Put these lines into a numbered list, dropping any blank lines, and include every one of them.

(Source records)
------------------------------------------------
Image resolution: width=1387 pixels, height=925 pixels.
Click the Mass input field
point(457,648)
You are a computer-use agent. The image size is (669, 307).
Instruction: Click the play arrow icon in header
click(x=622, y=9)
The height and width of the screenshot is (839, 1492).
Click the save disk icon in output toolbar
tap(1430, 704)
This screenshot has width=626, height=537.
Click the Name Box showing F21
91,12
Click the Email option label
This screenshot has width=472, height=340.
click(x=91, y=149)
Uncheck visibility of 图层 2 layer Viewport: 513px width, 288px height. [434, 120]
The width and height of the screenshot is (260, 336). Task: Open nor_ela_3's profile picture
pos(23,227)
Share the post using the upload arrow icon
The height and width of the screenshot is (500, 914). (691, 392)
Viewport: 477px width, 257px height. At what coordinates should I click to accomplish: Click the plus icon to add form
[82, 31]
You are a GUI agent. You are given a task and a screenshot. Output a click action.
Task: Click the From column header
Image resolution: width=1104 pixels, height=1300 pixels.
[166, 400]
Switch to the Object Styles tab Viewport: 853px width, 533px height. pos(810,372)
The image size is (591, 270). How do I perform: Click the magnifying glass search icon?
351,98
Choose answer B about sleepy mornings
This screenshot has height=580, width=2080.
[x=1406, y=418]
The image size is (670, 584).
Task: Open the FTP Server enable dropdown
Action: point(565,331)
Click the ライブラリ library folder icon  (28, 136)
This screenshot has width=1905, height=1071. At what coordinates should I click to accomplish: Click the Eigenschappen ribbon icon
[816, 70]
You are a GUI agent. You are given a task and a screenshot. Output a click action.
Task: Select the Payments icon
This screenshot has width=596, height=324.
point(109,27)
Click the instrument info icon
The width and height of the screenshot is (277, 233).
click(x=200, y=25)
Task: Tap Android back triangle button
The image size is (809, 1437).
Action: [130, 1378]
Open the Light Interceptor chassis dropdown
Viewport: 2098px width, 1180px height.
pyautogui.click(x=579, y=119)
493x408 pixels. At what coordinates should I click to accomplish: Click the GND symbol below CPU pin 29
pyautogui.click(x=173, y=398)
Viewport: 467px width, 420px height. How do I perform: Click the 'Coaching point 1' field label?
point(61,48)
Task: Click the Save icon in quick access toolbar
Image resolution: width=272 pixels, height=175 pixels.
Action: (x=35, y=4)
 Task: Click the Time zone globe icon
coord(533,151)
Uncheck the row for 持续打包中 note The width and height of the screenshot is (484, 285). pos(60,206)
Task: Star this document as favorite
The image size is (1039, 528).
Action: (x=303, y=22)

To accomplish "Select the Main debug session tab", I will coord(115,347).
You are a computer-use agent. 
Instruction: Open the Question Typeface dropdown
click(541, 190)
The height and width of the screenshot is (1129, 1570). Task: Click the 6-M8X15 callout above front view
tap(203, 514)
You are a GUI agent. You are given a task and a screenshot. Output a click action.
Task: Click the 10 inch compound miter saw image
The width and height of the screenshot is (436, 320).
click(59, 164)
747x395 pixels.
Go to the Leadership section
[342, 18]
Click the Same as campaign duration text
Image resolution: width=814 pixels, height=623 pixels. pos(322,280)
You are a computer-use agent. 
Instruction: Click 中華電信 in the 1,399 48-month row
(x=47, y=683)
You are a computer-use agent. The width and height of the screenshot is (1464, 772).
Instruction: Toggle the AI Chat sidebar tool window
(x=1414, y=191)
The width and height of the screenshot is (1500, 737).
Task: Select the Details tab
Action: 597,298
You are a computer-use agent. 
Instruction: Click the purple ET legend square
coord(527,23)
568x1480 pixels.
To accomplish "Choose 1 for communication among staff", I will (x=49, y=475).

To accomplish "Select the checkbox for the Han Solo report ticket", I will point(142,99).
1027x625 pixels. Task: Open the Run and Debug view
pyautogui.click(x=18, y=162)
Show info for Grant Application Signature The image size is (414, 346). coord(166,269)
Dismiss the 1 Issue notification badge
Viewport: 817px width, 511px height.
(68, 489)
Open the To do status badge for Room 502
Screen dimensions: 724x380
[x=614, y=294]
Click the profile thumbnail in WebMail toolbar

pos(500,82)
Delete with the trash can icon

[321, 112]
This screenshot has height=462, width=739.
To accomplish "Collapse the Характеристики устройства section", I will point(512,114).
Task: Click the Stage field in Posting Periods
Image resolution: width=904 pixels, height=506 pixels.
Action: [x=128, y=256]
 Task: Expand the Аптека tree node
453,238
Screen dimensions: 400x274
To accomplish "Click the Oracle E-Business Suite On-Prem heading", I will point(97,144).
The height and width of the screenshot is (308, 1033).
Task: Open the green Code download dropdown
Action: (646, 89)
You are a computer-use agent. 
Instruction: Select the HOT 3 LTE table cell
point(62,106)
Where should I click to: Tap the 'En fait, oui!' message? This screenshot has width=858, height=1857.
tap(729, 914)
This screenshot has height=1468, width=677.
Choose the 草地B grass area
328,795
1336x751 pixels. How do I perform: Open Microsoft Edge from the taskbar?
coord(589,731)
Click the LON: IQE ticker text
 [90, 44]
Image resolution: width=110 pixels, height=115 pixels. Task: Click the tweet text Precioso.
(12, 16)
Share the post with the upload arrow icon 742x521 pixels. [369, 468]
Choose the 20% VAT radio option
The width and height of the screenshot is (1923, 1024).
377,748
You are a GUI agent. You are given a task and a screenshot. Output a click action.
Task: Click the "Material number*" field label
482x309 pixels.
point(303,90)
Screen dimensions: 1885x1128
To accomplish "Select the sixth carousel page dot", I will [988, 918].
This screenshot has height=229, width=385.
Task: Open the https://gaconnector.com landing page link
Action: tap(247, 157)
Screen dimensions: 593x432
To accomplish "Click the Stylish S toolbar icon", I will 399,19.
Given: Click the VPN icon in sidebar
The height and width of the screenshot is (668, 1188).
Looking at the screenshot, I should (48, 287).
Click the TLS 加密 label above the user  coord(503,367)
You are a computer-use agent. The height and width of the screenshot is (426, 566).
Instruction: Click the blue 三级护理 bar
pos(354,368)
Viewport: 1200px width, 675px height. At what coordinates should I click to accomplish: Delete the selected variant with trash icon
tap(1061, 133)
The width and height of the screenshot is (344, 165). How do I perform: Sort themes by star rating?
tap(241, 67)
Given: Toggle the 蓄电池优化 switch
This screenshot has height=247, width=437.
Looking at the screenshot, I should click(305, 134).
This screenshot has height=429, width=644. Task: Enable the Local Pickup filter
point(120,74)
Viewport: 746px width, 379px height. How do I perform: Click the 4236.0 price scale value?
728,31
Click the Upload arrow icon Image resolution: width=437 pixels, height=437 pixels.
------------------------------------------------
--- REPLY ---
1. Image resolution: width=1387 pixels, height=925 pixels.
2. Click the Mass input field
3. point(457,648)
4. You are a computer-use agent. The image size is (669, 307).
5. Instruction: Click the play arrow icon in header
6. click(x=622, y=9)
7. The height and width of the screenshot is (839, 1492).
8. Click the save disk icon in output toolbar
9. tap(1430, 704)
10. This screenshot has width=626, height=537.
11. Click the Name Box showing F21
12. 91,12
13. Click the Email option label
14. This screenshot has width=472, height=340.
15. click(x=91, y=149)
16. Uncheck visibility of 图层 2 layer Viewport: 513px width, 288px height. [434, 120]
17. The width and height of the screenshot is (260, 336). Task: Open nor_ela_3's profile picture
18. pos(23,227)
19. Share the post using the upload arrow icon
20. The height and width of the screenshot is (500, 914). (691, 392)
21. Viewport: 477px width, 257px height. At what coordinates should I click to accomplish: Click the plus icon to add form
22. [82, 31]
23. You are a GUI agent. You are given a task and a screenshot. Output a click action.
24. Task: Click the From column header
25. Image resolution: width=1104 pixels, height=1300 pixels.
26. [166, 400]
27. Switch to the Object Styles tab Viewport: 853px width, 533px height. pos(810,372)
28. The image size is (591, 270). How do I perform: Click the magnifying glass search icon?
29. 351,98
30. Choose answer B about sleepy mornings
31. This screenshot has height=580, width=2080.
32. [x=1406, y=418]
33. The image size is (670, 584).
34. Task: Open the FTP Server enable dropdown
35. Action: point(565,331)
36. Click the ライブラリ library folder icon  (28, 136)
37. This screenshot has width=1905, height=1071. At what coordinates should I click to accomplish: Click the Eigenschappen ribbon icon
38. [816, 70]
39. You are a GUI agent. You are given a task and a screenshot. Output a click action.
40. Task: Select the Payments icon
41. This screenshot has width=596, height=324.
42. point(109,27)
43. Click the instrument info icon
44. The width and height of the screenshot is (277, 233).
45. click(x=200, y=25)
46. Task: Tap Android back triangle button
47. The image size is (809, 1437).
48. Action: [130, 1378]
49. Open the Light Interceptor chassis dropdown
50. Viewport: 2098px width, 1180px height.
51. pyautogui.click(x=579, y=119)
52. 493x408 pixels. At what coordinates should I click to accomplish: Click the GND symbol below CPU pin 29
53. pyautogui.click(x=173, y=398)
54. Viewport: 467px width, 420px height. How do I perform: Click the 'Coaching point 1' field label?
55. point(61,48)
56. Task: Click the Save icon in quick access toolbar
57. Image resolution: width=272 pixels, height=175 pixels.
58. Action: (x=35, y=4)
59.  Task: Click the Time zone globe icon
60. coord(533,151)
61. Uncheck the row for 持续打包中 note The width and height of the screenshot is (484, 285). pos(60,206)
62. Task: Star this document as favorite
63. The image size is (1039, 528).
64. Action: (x=303, y=22)
65. To accomplish "Select the Main debug session tab", I will coord(115,347).
66. You are a computer-use agent. 
67. Instruction: Open the Question Typeface dropdown
68. click(541, 190)
69. The height and width of the screenshot is (1129, 1570). Task: Click the 6-M8X15 callout above front view
70. tap(203, 514)
71. You are a GUI agent. You are given a task and a screenshot. Output a click action.
72. Task: Click the 10 inch compound miter saw image
73. The width and height of the screenshot is (436, 320).
74. click(59, 164)
75. 747x395 pixels.
76. Go to the Leadership section
77. [342, 18]
78. Click the Same as campaign duration text
79. Image resolution: width=814 pixels, height=623 pixels. pos(322,280)
80. You are a computer-use agent. 
81. Instruction: Click 中華電信 in the 1,399 48-month row
82. (x=47, y=683)
83. You are a computer-use agent. The width and height of the screenshot is (1464, 772).
84. Instruction: Toggle the AI Chat sidebar tool window
85. (x=1414, y=191)
86. The width and height of the screenshot is (1500, 737).
87. Task: Select the Details tab
88. Action: 597,298
89. You are a computer-use agent. 
90. Instruction: Click the purple ET legend square
91. coord(527,23)
92. 568x1480 pixels.
93. To accomplish "Choose 1 for communication among staff", I will (x=49, y=475).
94. To accomplish "Select the checkbox for the Han Solo report ticket", I will point(142,99).
95. 1027x625 pixels. Task: Open the Run and Debug view
96. pyautogui.click(x=18, y=162)
97. Show info for Grant Application Signature The image size is (414, 346). coord(166,269)
98. Dismiss the 1 Issue notification badge
99. Viewport: 817px width, 511px height.
100. (68, 489)
101. Open the To do status badge for Room 502
102. Screen dimensions: 724x380
103. [x=614, y=294]
104. Click the profile thumbnail in WebMail toolbar
105. pos(500,82)
106. Delete with the trash can icon
107. [321, 112]
108. This screenshot has height=462, width=739.
109. To accomplish "Collapse the Характеристики устройства section", I will point(512,114).
110. Task: Click the Stage field in Posting Periods
111. Image resolution: width=904 pixels, height=506 pixels.
112. Action: [x=128, y=256]
113.  Task: Expand the Аптека tree node
114. 453,238
115. Screen dimensions: 400x274
116. To accomplish "Click the Oracle E-Business Suite On-Prem heading", I will point(97,144).
117. The height and width of the screenshot is (308, 1033).
118. Task: Open the green Code download dropdown
119. Action: (646, 89)
120. You are a computer-use agent. 
121. Instruction: Select the HOT 3 LTE table cell
122. point(62,106)
123. Where should I click to: Tap the 'En fait, oui!' message? This screenshot has width=858, height=1857.
124. tap(729, 914)
125. This screenshot has height=1468, width=677.
126. Choose the 草地B grass area
127. 328,795
128. 1336x751 pixels. How do I perform: Open Microsoft Edge from the taskbar?
129. coord(589,731)
130. Click the LON: IQE ticker text
131.  [90, 44]
132. Image resolution: width=110 pixels, height=115 pixels. Task: Click the tweet text Precioso.
133. (12, 16)
134. Share the post with the upload arrow icon 742x521 pixels. [369, 468]
135. Choose the 20% VAT radio option
136. The width and height of the screenshot is (1923, 1024).
137. 377,748
138. You are a GUI agent. You are given a task and a screenshot. Output a click action.
139. Task: Click the "Material number*" field label
140. 482x309 pixels.
141. point(303,90)
142. Screen dimensions: 1885x1128
143. To accomplish "Select the sixth carousel page dot", I will [988, 918].
144. This screenshot has height=229, width=385.
145. Task: Open the https://gaconnector.com landing page link
146. Action: tap(247, 157)
147. Screen dimensions: 593x432
148. To accomplish "Click the Stylish S toolbar icon", I will 399,19.
149. Given: Click the VPN icon in sidebar
150. The height and width of the screenshot is (668, 1188).
151. Looking at the screenshot, I should (48, 287).
152. Click the TLS 加密 label above the user  coord(503,367)
153. You are a computer-use agent. The height and width of the screenshot is (426, 566).
154. Instruction: Click the blue 三级护理 bar
155. pos(354,368)
156. Viewport: 1200px width, 675px height. At what coordinates should I click to accomplish: Delete the selected variant with trash icon
157. tap(1061, 133)
158. The width and height of the screenshot is (344, 165). How do I perform: Sort themes by star rating?
159. tap(241, 67)
160. Given: Toggle the 蓄电池优化 switch
161. This screenshot has height=247, width=437.
162. Looking at the screenshot, I should click(305, 134).
163. This screenshot has height=429, width=644. Task: Enable the Local Pickup filter
164. point(120,74)
165. Viewport: 746px width, 379px height. How do I perform: Click the 4236.0 price scale value?
166. 728,31
167. Click the Upload arrow icon Image resolution: width=437 pixels, height=437 pixels.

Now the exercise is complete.